Chapter Review Questions

  1. 1.

    Following a brain injury, the risk for developing depression is elevated:

    1. A.

      Only in the first 3 months after the injury.

    2. B.

      Only if the person is not married.

    3. C.

      At any time after the brain injury.

    4. D.

      Never. People with brain injury are not at risk for depression. Only their caregivers are.

  2. 2.

    According to Trexler [25], which of the following statements are true?

    1. A.

      An individual’s personality traits and style of coping can influence how they recover from an injury.

    2. B.

      The most important variable that predicts recovery after brain injury is the actual medically defined severity of the injury, with the single largest factor being the Glasgow Coma Scale at the time of the accident.

    3. C.

      Having an emotional reaction to the brain injury, such as grief, is an unhealthy response that can lead to detrimental consequences to rehabilitation outcome.

    4. D.

      A and C.

    5. E.

      B and C.

    6. F.

      None of the above.

  3. 3.

    Which of the following statements are not true about cognitive behavioral therapy?

    1. A.

      This therapy is often used to help individual identify when they are perceiving or thinking about a situation or themselves in an unhealthy way and then teach the individual how to cope and adjust to their current circumstances.

    2. B.

      This is a treatment that includes use of electrodes to measure brain activity while the individual completes a cognitive task.

    3. C.

      Research studies have demonstrated efficacy of using this treatment in individuals with brain injury.

    4. D.

      This therapy can be used with individuals with brain injury but hopefully with accommodations or modifications to compensate for cognitive deficits.

  4. 4.

    Review of the evidence-based studies completed on family and caregiver interventions following a brain injury has found that:

    1. A.

      There are a plethora of studies and at this point, the field of investigating the efficacy of caregiver interventions is saturated.
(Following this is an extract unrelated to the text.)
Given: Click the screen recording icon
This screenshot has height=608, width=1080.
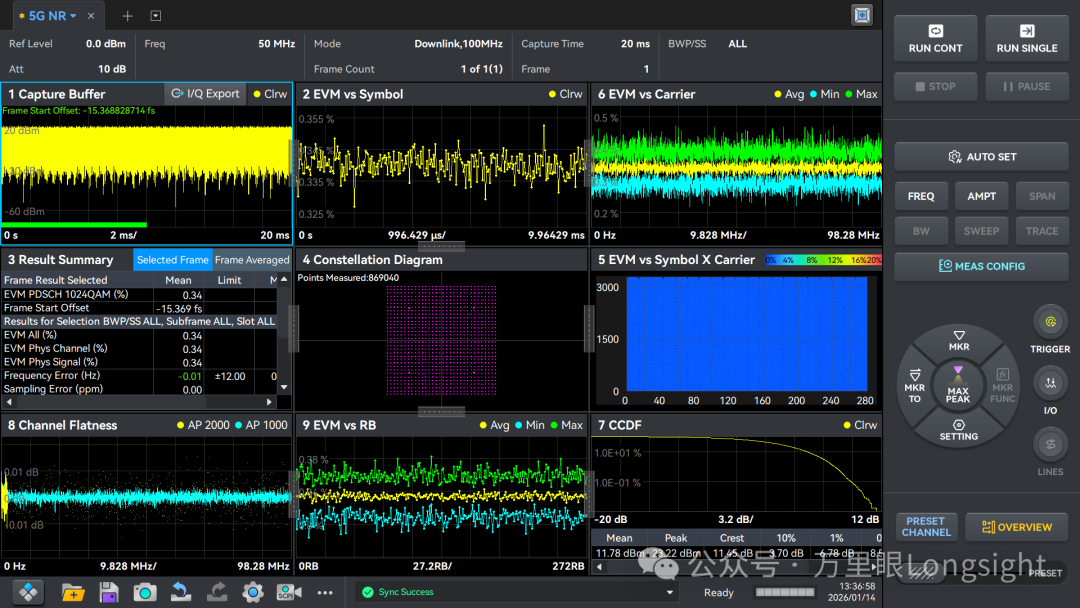Looking at the screenshot, I should 289,592.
No more studies are needed.

    2. B.

      Neuropsychological interventions for treatment of brain injury should only be focused on the person that actually experienced the injury.

    3. C.

      Of the few interventions that have been developed and studied, results show that families and caregivers can benefit from receiving skilled interventions to help them better understand the effects of the injury and learn coping strategies.

    4. D.

      None of the above.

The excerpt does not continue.